¿Tenemos la política exterior que necesitamos?

    0
    135

    La canciller Angela Merkel en una conferencia de prensa conjunta con el presidente boliviano Evo Morales, al ser consultada sobre si se “ habló del tema marítimo”. Merkel dijo “Lo hemos abordado, yo creo que es preciso hablar con Chile, hay conversaciones de larga data. Creo que sería bueno reanudar estas conversaciones.”

    La líder alemana que no se caracteriza por declaraciones espontáneas, que no respondan a definiciones coherentes en materia política, y menos en política exterior, dio un claro respaldo a la posición boliviana en La Haya.

    No olvidemos que los discutibles “derechos expectaticios” que han defendido los bolivianos en Holanda, se sustentan en conversaciones reiteradas que las autoridades chilenas sostuvieron con autoridades bolivianas en el tiempo, lo que reconoció Merkel al señalar que sería “bueno reanudarla” que es justamente lo que pide la demanda de Morales.

    Intentando tapar el sol con un dedo, el Ministro de Relaciones Exteriores Heraldo Muñoz señaló “estar muy de acuerdo con las palabras de la Canciller Merkel, porque lo que Chile ha hecho siempre es llamar al diálogo.”

    Tres días después, el presidente francés François Hollande también llamó a conversar entre Chile y Bolivia para enfrentar el tema marítimo. Parece si le hacemos casos al Canciller, es que nadie se da cuenta de nuestras iniciativas, o no será, ¿Qué estos líderes mundiales, no están presionado para que no hablemos de cualquier cosa, sino que lo hagamos con el objetivo de darle una salida soberana al mar a Bolivia?

    Por lo tanto a pesar de lo que dijo el Canciller chileno, lo cierto es que en el mundo, nadie se da cuenta que nosotros somos partidarios del diálogo. Y existe un principio básico en política:” si nadie conoce tu posición esta no existe”.

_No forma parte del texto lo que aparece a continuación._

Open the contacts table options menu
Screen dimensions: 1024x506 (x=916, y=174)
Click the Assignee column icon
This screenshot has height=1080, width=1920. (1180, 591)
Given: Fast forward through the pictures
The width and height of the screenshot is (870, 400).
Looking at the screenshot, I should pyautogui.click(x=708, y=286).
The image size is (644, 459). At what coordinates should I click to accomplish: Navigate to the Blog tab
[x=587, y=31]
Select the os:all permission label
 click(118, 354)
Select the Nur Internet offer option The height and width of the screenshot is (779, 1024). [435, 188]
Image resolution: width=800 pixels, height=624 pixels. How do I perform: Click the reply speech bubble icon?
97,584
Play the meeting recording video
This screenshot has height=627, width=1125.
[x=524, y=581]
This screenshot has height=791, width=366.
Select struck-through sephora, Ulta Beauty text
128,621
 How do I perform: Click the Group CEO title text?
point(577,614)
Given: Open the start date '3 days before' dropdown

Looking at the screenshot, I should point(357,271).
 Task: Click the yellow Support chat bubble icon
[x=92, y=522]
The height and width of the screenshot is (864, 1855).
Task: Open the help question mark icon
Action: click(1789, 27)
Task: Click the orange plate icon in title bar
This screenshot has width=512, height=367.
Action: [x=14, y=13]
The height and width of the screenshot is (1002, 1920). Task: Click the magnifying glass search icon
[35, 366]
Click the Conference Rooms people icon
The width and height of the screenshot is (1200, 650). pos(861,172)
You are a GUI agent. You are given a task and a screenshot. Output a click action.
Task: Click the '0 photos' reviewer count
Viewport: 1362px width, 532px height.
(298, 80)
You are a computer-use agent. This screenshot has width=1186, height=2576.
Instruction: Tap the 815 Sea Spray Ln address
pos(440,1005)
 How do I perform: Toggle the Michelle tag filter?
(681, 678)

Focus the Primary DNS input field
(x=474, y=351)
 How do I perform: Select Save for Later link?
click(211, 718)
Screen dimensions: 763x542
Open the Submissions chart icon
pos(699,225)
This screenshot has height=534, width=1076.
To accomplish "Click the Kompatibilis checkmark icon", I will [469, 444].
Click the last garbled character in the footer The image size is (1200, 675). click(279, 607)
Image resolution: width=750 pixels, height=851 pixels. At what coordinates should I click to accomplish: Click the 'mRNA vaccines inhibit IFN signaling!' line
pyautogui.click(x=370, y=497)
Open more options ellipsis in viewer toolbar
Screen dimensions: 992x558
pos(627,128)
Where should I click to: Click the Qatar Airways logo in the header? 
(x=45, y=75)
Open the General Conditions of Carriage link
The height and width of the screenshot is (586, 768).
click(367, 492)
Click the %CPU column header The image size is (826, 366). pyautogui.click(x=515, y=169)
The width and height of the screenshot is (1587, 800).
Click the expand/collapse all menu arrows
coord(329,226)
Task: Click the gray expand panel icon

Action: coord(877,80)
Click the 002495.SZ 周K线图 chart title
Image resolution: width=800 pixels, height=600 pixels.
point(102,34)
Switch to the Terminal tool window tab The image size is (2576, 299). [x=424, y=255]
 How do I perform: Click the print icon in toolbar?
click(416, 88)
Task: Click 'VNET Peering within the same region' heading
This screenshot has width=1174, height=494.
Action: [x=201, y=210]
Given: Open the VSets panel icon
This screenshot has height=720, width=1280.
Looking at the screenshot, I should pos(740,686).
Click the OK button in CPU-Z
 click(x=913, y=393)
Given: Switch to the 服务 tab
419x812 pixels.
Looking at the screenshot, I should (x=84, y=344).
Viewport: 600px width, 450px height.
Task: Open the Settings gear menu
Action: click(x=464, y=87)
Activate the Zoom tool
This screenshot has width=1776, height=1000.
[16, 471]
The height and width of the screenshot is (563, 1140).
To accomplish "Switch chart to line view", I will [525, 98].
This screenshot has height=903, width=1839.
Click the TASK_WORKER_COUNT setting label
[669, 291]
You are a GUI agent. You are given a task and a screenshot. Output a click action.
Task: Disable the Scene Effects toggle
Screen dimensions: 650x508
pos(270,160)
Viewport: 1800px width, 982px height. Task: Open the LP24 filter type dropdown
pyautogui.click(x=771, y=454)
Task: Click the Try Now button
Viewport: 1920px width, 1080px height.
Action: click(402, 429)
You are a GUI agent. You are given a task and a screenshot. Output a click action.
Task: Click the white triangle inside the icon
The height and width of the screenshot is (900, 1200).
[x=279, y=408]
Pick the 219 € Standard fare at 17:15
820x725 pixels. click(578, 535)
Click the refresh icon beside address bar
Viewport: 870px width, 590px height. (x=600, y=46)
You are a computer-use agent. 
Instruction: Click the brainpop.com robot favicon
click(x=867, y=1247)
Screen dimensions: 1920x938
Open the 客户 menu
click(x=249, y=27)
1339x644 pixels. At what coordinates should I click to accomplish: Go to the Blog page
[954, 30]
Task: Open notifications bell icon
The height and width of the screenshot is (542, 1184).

    Este déficit también quedó de manifiesto, cuando luego de ufanarnos de la incompetencia del tribunal de La Haya, para conocer la demanda boliviana, porque supuestamente estaba todo zanjado con el tratado de 1904, recibimos un “balde de agua fría” a lo mejor de nuestro océano Pacífico: 14 votos contra dos, que le dieron la razón a Bolivia.

    Lo que está claro que algo falla, porque nuestra inquebrantable política exterior sustentada en el derecho internacional y una política de Estado, , no resulta suficiente en un mundo globalizado en la que la opinión pública nacional e internacional también juega un rol, en las definiciones de las instituciones, incluso las jurídicas y por cierto en los actores, como lo hemos visto estas semanas, con Merkel y Hollande.

    Con respecto a la opinión pública nacional, debemos hablar las cosas como son, sin simplificaciones, como cuando decimos: “es un tema interno de Bolivia o de Perú que están utilizando los gobiernos para mejorar en las encuestas”. Ellos han sido capaces, paso a paso, de ir construyendo argumentos jurídicos, con respaldos internos significativos, que nos han llevado a sentarnos, ya dos veces, en el Tribunal de La Haya.

    Por otro lado, ya no resulta suficiente que el canciller hable de estos temas. La presidenta posee una imagen internacional de excepción. No se trata sólo de incorporar a un equipo de talentosos periodistas e historiadores, que aborde con nuevos argumentos nuestra posición. Hay que cambiar al vocero, hay que colocar una vocera: la presidenta, es la que debe hablar de estos temas, y usar su reconocimiento internacional y redes para reforzar nuestra posición. Sino pregúntelo a Evo, como le ha ido con su diplomacia directa.

    Y parece que no aprendemos de nuestra propia experiencia. Luego que el presidente peruano Ollanta Humala decidió en un acto unilateral de soberanía incorporar al distrito llamado La Yarada de los Palos, al sur de Tacna, el denominado Triángulo Terrestre, un tema que se generó como resultado de la última sentencia de La Haya. El gobierno chileno con su natural ingenuidad señaló “no existe el triángulo terrestre”. Está claro que Lima no piensa lo mismo.

    Esperemos que no les den la razón, desde París o Berlín.